(Records from a data collection)

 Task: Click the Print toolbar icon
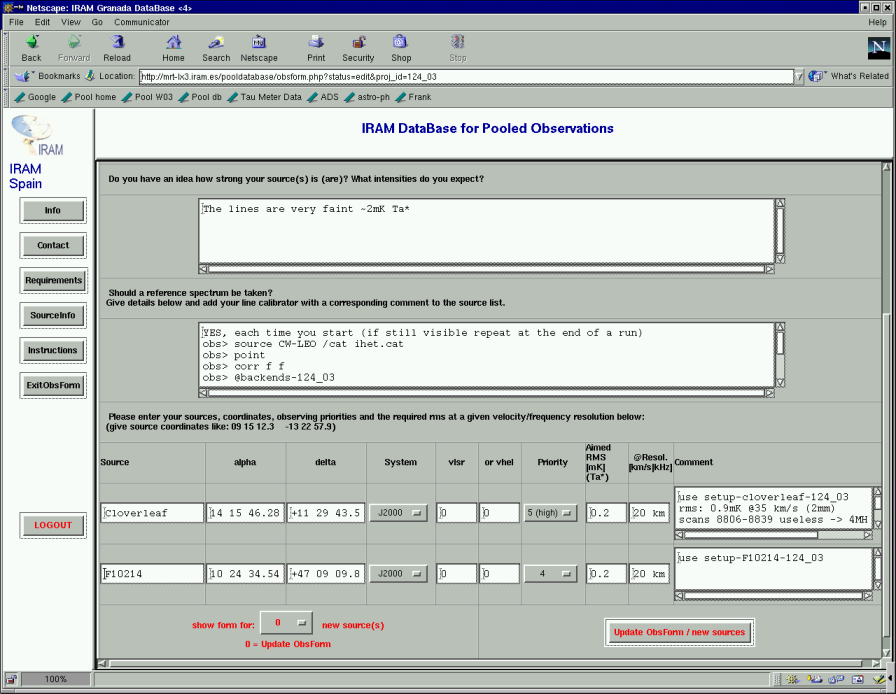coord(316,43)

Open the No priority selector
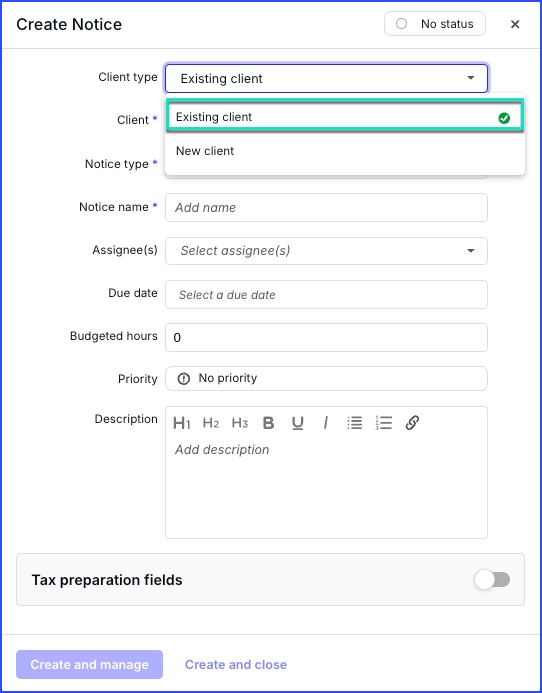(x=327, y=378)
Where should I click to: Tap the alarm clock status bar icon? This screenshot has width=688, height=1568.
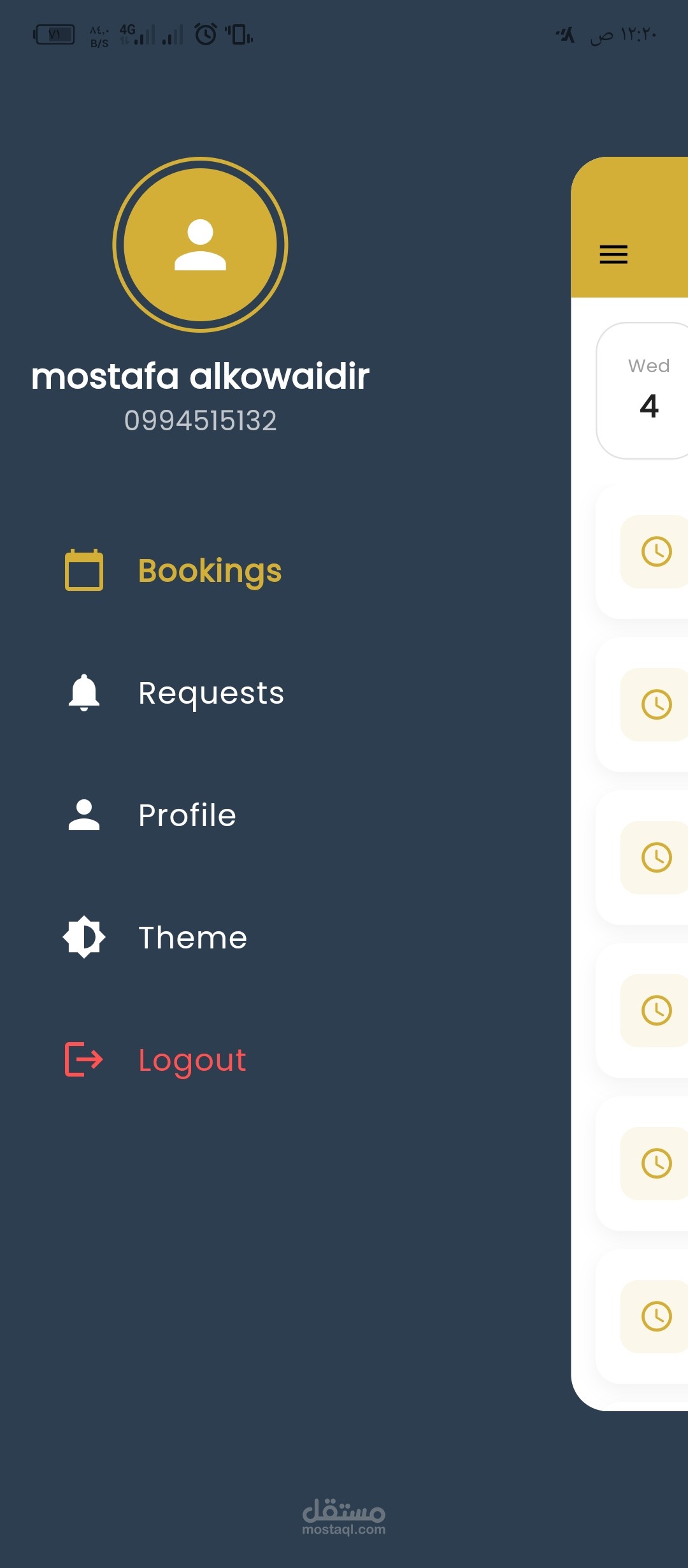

Task objective: Repeat each line of the records exactly, dropping the pictures.

Response:
 Task: Click the Print toolbar icon
coord(316,43)

Open the No priority selector
(x=327, y=378)
Where should I click to: Tap the alarm clock status bar icon? This screenshot has width=688, height=1568.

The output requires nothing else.